INSTRUCTION: Retype the following entries with every line unchanged.

MATERIAL FOR THE TASK:
====

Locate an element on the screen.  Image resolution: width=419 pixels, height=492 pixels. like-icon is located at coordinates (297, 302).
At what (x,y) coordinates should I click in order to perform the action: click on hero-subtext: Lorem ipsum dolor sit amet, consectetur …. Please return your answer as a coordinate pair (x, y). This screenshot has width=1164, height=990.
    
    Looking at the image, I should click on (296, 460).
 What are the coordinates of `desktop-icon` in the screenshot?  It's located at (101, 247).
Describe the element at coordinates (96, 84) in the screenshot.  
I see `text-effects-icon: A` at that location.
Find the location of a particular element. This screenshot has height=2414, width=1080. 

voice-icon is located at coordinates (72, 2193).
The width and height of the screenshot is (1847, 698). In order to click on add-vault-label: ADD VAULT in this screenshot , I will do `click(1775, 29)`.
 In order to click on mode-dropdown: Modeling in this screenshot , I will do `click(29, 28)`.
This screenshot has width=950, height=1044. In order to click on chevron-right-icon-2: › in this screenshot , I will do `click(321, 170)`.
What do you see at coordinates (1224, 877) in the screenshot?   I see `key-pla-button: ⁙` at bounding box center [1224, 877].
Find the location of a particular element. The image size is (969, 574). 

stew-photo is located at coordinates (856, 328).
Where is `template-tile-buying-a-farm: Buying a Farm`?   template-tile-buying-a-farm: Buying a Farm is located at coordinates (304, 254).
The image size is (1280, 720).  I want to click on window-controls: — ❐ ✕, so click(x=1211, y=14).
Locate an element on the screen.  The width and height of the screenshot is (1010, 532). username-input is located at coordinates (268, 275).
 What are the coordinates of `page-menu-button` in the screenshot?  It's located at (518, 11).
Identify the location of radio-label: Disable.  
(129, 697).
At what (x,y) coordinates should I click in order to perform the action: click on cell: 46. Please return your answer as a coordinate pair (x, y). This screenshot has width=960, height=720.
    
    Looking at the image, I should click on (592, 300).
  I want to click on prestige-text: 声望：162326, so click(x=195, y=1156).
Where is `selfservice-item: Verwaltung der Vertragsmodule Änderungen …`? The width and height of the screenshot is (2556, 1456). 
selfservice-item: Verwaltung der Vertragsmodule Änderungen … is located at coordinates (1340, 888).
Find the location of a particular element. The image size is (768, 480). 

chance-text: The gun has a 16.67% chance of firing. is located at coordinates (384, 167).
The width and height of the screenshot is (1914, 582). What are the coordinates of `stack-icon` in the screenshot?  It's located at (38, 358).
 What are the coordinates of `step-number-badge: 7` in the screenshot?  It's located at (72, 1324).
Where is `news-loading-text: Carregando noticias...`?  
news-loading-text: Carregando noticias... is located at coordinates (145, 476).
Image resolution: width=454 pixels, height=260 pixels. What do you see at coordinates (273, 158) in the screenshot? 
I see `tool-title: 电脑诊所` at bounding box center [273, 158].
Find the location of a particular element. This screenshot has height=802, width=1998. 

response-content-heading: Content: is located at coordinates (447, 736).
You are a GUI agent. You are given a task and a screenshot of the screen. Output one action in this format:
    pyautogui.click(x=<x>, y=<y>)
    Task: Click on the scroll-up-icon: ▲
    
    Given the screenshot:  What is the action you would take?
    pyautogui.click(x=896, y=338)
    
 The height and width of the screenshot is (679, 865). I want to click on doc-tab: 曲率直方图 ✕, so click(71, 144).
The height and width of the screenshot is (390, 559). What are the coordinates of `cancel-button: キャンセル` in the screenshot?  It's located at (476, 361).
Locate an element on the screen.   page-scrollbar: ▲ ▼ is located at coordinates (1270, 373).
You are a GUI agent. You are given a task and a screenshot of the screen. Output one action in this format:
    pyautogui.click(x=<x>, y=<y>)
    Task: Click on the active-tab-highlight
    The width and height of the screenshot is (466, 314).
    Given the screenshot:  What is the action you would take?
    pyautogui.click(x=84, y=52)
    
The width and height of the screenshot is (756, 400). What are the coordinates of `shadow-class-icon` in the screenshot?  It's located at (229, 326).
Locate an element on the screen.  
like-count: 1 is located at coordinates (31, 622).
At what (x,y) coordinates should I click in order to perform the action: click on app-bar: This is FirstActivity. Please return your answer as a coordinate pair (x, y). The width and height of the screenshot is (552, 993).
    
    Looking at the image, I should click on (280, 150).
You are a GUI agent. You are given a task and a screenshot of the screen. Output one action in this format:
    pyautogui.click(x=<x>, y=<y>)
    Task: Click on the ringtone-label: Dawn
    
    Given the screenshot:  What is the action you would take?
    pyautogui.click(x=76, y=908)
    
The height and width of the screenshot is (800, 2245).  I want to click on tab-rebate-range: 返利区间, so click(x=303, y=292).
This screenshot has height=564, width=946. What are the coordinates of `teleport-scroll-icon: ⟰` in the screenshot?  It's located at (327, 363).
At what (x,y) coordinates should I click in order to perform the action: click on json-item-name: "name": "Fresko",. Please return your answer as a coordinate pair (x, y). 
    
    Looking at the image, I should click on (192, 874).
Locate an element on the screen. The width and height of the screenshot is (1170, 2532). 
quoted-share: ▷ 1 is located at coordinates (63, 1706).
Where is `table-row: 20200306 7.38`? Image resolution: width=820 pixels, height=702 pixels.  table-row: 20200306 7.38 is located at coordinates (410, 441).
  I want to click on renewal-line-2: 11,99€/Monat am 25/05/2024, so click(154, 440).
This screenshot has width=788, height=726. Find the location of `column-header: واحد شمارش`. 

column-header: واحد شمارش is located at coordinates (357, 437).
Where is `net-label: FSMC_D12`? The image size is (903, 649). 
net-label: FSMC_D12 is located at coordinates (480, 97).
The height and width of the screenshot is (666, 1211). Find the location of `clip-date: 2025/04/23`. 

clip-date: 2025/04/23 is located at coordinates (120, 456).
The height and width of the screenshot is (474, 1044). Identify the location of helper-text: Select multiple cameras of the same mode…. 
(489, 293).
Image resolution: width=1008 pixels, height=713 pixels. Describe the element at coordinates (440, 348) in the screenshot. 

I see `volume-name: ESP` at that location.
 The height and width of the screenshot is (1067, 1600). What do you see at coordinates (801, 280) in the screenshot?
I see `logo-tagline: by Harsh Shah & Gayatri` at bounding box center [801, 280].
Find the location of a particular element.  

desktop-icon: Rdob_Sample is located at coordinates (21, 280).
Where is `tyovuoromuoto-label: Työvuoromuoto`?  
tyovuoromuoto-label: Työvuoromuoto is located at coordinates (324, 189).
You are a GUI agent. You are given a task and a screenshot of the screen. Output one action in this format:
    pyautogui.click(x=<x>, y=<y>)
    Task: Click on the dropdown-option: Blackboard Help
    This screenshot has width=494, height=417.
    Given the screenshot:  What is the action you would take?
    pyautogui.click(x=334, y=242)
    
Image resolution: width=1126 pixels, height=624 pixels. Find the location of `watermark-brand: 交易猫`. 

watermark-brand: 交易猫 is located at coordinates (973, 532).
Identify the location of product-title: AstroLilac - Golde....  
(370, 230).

====

PROBLEM SOLUTION:
Locate an element on the screen.  Image resolution: width=419 pixels, height=492 pixels. like-icon is located at coordinates (297, 302).
At what (x,y) coordinates should I click in order to perform the action: click on hero-subtext: Lorem ipsum dolor sit amet, consectetur …. Please return your answer as a coordinate pair (x, y). This screenshot has width=1164, height=990.
    
    Looking at the image, I should click on (296, 460).
 What are the coordinates of `desktop-icon` in the screenshot?  It's located at (101, 247).
Describe the element at coordinates (96, 84) in the screenshot.  
I see `text-effects-icon: A` at that location.
Find the location of a particular element. This screenshot has height=2414, width=1080. 

voice-icon is located at coordinates (72, 2193).
The width and height of the screenshot is (1847, 698). In order to click on add-vault-label: ADD VAULT in this screenshot , I will do `click(1775, 29)`.
 In order to click on mode-dropdown: Modeling in this screenshot , I will do `click(29, 28)`.
This screenshot has width=950, height=1044. In order to click on chevron-right-icon-2: › in this screenshot , I will do `click(321, 170)`.
What do you see at coordinates (1224, 877) in the screenshot?   I see `key-pla-button: ⁙` at bounding box center [1224, 877].
Find the location of a particular element. The image size is (969, 574). 

stew-photo is located at coordinates (856, 328).
Where is `template-tile-buying-a-farm: Buying a Farm`?   template-tile-buying-a-farm: Buying a Farm is located at coordinates (304, 254).
The image size is (1280, 720).  I want to click on window-controls: — ❐ ✕, so click(x=1211, y=14).
Locate an element on the screen.  The width and height of the screenshot is (1010, 532). username-input is located at coordinates (268, 275).
 What are the coordinates of `page-menu-button` in the screenshot?  It's located at (518, 11).
Identify the location of radio-label: Disable.  
(129, 697).
At what (x,y) coordinates should I click in order to perform the action: click on cell: 46. Please return your answer as a coordinate pair (x, y). This screenshot has width=960, height=720.
    
    Looking at the image, I should click on (592, 300).
  I want to click on prestige-text: 声望：162326, so click(x=195, y=1156).
Where is `selfservice-item: Verwaltung der Vertragsmodule Änderungen …`? The width and height of the screenshot is (2556, 1456). 
selfservice-item: Verwaltung der Vertragsmodule Änderungen … is located at coordinates (1340, 888).
Find the location of a particular element. The image size is (768, 480). 

chance-text: The gun has a 16.67% chance of firing. is located at coordinates (384, 167).
The width and height of the screenshot is (1914, 582). What are the coordinates of `stack-icon` in the screenshot?  It's located at (38, 358).
 What are the coordinates of `step-number-badge: 7` in the screenshot?  It's located at (72, 1324).
Where is `news-loading-text: Carregando noticias...`?  
news-loading-text: Carregando noticias... is located at coordinates (145, 476).
Image resolution: width=454 pixels, height=260 pixels. What do you see at coordinates (273, 158) in the screenshot? 
I see `tool-title: 电脑诊所` at bounding box center [273, 158].
Find the location of a particular element. This screenshot has height=802, width=1998. 

response-content-heading: Content: is located at coordinates (447, 736).
You are a GUI agent. You are given a task and a screenshot of the screen. Output one action in this format:
    pyautogui.click(x=<x>, y=<y>)
    Task: Click on the scroll-up-icon: ▲
    
    Given the screenshot:  What is the action you would take?
    pyautogui.click(x=896, y=338)
    
 The height and width of the screenshot is (679, 865). I want to click on doc-tab: 曲率直方图 ✕, so click(71, 144).
The height and width of the screenshot is (390, 559). What are the coordinates of `cancel-button: キャンセル` in the screenshot?  It's located at (476, 361).
Locate an element on the screen.   page-scrollbar: ▲ ▼ is located at coordinates (1270, 373).
You are a GUI agent. You are given a task and a screenshot of the screen. Output one action in this format:
    pyautogui.click(x=<x>, y=<y>)
    Task: Click on the active-tab-highlight
    The width and height of the screenshot is (466, 314).
    Given the screenshot:  What is the action you would take?
    pyautogui.click(x=84, y=52)
    
The width and height of the screenshot is (756, 400). What are the coordinates of `shadow-class-icon` in the screenshot?  It's located at (229, 326).
Locate an element on the screen.  
like-count: 1 is located at coordinates (31, 622).
At what (x,y) coordinates should I click in order to perform the action: click on app-bar: This is FirstActivity. Please return your answer as a coordinate pair (x, y). The width and height of the screenshot is (552, 993).
    
    Looking at the image, I should click on (280, 150).
You are a GUI agent. You are given a task and a screenshot of the screen. Output one action in this format:
    pyautogui.click(x=<x>, y=<y>)
    Task: Click on the ringtone-label: Dawn
    
    Given the screenshot:  What is the action you would take?
    pyautogui.click(x=76, y=908)
    
The height and width of the screenshot is (800, 2245).  I want to click on tab-rebate-range: 返利区间, so click(x=303, y=292).
This screenshot has height=564, width=946. What are the coordinates of `teleport-scroll-icon: ⟰` in the screenshot?  It's located at (327, 363).
At what (x,y) coordinates should I click in order to perform the action: click on json-item-name: "name": "Fresko",. Please return your answer as a coordinate pair (x, y). 
    
    Looking at the image, I should click on (192, 874).
Locate an element on the screen. The width and height of the screenshot is (1170, 2532). 
quoted-share: ▷ 1 is located at coordinates (63, 1706).
Where is `table-row: 20200306 7.38`? Image resolution: width=820 pixels, height=702 pixels.  table-row: 20200306 7.38 is located at coordinates (410, 441).
  I want to click on renewal-line-2: 11,99€/Monat am 25/05/2024, so click(154, 440).
This screenshot has width=788, height=726. Find the location of `column-header: واحد شمارش`. 

column-header: واحد شمارش is located at coordinates (357, 437).
Where is `net-label: FSMC_D12`? The image size is (903, 649). 
net-label: FSMC_D12 is located at coordinates (480, 97).
The height and width of the screenshot is (666, 1211). Find the location of `clip-date: 2025/04/23`. 

clip-date: 2025/04/23 is located at coordinates (120, 456).
The height and width of the screenshot is (474, 1044). Identify the location of helper-text: Select multiple cameras of the same mode…. 
(489, 293).
Image resolution: width=1008 pixels, height=713 pixels. Describe the element at coordinates (440, 348) in the screenshot. 

I see `volume-name: ESP` at that location.
 The height and width of the screenshot is (1067, 1600). What do you see at coordinates (801, 280) in the screenshot?
I see `logo-tagline: by Harsh Shah & Gayatri` at bounding box center [801, 280].
Find the location of a particular element.  

desktop-icon: Rdob_Sample is located at coordinates (21, 280).
Where is `tyovuoromuoto-label: Työvuoromuoto`?  
tyovuoromuoto-label: Työvuoromuoto is located at coordinates (324, 189).
You are a GUI agent. You are given a task and a screenshot of the screen. Output one action in this format:
    pyautogui.click(x=<x>, y=<y>)
    Task: Click on the dropdown-option: Blackboard Help
    This screenshot has width=494, height=417.
    Given the screenshot:  What is the action you would take?
    pyautogui.click(x=334, y=242)
    
Image resolution: width=1126 pixels, height=624 pixels. Find the location of `watermark-brand: 交易猫`. 

watermark-brand: 交易猫 is located at coordinates (973, 532).
Identify the location of product-title: AstroLilac - Golde....  
(370, 230).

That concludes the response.